Unnamed: 0,Team,TotalGoalsScored,TotalWins,TotalLosses,WinsInRain,GamesInRain
0,Aachen,30,6,15,0,
1,Augsburg,36,8,12,0,
2,Bayern Munich,77,23,7,2,
3,Bochum,41,10,17,0,
4,Braunschweig,37,10,9,0,
5,Cottbus,30,8,15,0,
6,Dortmund,80,25,3,0,
7,Dresden,50,12,13,0,
8,Duisburg,42,10,15,0,
9,Ein Frankfurt,76,20,6,2,


## Total Games in Rain

Our little twist here again, we take ALL team names that played in the rainy matches, not just those that won

In [54]:
list_of_raining_teams = []
for x in range(len(df1_raining)):
        list_of_raining_teams.append(df1_raining.HomeTeam[x])
        list_of_raining_teams.append(df1_raining.AwayTeam[x])

In [55]:
list3 = []
for x in df1_final['Team']:
    if x in list_of_raining_teams:
        list3.append(list_of_raining_teams.count(x))
    else:
        list3.append(0)

In [56]:
df1_final['GamesInRain'] = list3
#as before 

In [57]:
df1_final

Unnamed: 0,Team,TotalGoalsScored,TotalWins,TotalLosses,WinsInRain,GamesInRain
0,Aachen,30,6,15,0,0
1,Augsburg,36,8,12,0,0
2,Bayern Munich,77,23,7,2,3
3,Bochum,41,10,17,0,1
4,Braunschweig,37,10,9,0,0
5,Cottbus,30,8,15,0,1
6,Dortmund,80,25,3,0,1
7,Dresden,50,12,13,0,1
8,Duisburg,42,10,15,0,2
9,Ein Frankfurt,76,20,6,2,2


## Percentage of Wins in Rain

In [58]:
df1_final['WinPercentageInRain'] = df1_final["WinsInRain"] / df1_final["GamesInRain"] *100

In [59]:
df1_final["WinPercentageInRain"].fillna("No Games in Rain", inplace = True) 

In [60]:
df1_final.drop(columns=['WinsInRain','GamesInRain'],inplace = True)

In [61]:
df1_final.set_index('Team', inplace=True)

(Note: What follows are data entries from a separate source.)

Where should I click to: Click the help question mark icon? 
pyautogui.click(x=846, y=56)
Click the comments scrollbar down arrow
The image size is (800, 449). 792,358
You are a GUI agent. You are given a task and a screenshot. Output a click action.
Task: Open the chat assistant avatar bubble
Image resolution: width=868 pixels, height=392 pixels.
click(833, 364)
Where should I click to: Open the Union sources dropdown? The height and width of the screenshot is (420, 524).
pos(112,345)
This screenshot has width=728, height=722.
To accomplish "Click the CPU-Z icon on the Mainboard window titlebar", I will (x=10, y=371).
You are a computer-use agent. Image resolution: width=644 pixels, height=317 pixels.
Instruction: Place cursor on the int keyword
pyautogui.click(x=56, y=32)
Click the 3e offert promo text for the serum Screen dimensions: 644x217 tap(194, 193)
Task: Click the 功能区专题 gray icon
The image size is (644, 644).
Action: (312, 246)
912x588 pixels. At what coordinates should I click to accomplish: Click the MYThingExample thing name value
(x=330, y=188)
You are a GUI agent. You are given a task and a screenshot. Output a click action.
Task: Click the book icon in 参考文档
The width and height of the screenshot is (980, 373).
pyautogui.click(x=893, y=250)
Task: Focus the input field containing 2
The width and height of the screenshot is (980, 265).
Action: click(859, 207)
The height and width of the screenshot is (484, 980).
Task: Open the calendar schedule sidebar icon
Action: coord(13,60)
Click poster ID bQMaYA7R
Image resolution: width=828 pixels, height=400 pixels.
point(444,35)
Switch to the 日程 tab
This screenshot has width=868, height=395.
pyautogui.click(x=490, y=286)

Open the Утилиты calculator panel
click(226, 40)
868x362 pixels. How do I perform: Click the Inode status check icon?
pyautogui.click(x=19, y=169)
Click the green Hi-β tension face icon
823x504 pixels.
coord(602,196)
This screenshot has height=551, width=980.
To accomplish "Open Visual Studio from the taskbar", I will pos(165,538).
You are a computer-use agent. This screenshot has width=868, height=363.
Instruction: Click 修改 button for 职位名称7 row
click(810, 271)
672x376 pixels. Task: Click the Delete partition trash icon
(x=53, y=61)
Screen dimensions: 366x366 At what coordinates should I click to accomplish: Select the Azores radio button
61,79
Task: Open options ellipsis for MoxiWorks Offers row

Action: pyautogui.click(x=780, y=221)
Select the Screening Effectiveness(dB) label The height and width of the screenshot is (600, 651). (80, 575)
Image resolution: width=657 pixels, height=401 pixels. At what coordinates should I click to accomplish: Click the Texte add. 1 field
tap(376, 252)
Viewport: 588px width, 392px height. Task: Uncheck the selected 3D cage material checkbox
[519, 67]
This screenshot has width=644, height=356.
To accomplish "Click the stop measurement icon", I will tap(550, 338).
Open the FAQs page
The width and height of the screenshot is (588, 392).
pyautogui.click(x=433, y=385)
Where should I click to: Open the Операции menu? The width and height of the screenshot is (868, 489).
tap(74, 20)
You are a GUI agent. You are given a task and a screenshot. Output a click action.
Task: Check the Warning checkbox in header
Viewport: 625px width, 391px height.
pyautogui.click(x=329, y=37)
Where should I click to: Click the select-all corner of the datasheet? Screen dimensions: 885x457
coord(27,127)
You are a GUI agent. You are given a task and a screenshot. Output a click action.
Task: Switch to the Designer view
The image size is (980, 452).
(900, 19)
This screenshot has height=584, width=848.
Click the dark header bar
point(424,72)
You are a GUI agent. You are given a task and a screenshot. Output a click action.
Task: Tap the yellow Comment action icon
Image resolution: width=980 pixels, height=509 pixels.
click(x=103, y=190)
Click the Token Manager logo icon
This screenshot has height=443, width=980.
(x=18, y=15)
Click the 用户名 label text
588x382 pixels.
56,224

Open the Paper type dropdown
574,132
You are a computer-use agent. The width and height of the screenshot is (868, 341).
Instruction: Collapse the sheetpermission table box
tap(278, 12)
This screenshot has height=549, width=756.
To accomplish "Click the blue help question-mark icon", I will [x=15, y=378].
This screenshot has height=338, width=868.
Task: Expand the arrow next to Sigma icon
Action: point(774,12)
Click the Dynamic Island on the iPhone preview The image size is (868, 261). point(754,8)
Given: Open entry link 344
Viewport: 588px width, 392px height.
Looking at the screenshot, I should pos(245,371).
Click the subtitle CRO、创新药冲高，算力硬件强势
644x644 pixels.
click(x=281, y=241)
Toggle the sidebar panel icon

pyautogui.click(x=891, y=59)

# Making the Visulisation  

This function winplot has been written into our libraries file, which we have imported

In [65]:
lib.winplot('Aachen',df1_final)

NameError: name 'df1_final' is not defined

The visulizations for all the teams are easily looked at using this function!

# Exporting Data to a MongoDB file 

Now, we are going to create a MongoDB and upload our newly found data into it.

In [72]:
mongo = lib.MongoHandler() ##initialising an instant using our MongoHandler class we wrote

NameError: name 'pymongo' is not defined

In [73]:
mongo.upload(df1_final, myCollection) ##uploading the dataframe into Mongo!

NameError: name 'mongo' is not defined

In [74]:
[i for i in mycollection.find()] ##having a look to check that it is there!

NameError: name 'mycollection' is not defined

# Conclusion 

We've queried an SQL database, calculated some statistics on the data, created visulations, and stored the data in a Mongo DB for practice with alternative data storing methods! We even cleaned up a bit of the code by refractoring it into our own library that we wrote and imported. Job well done.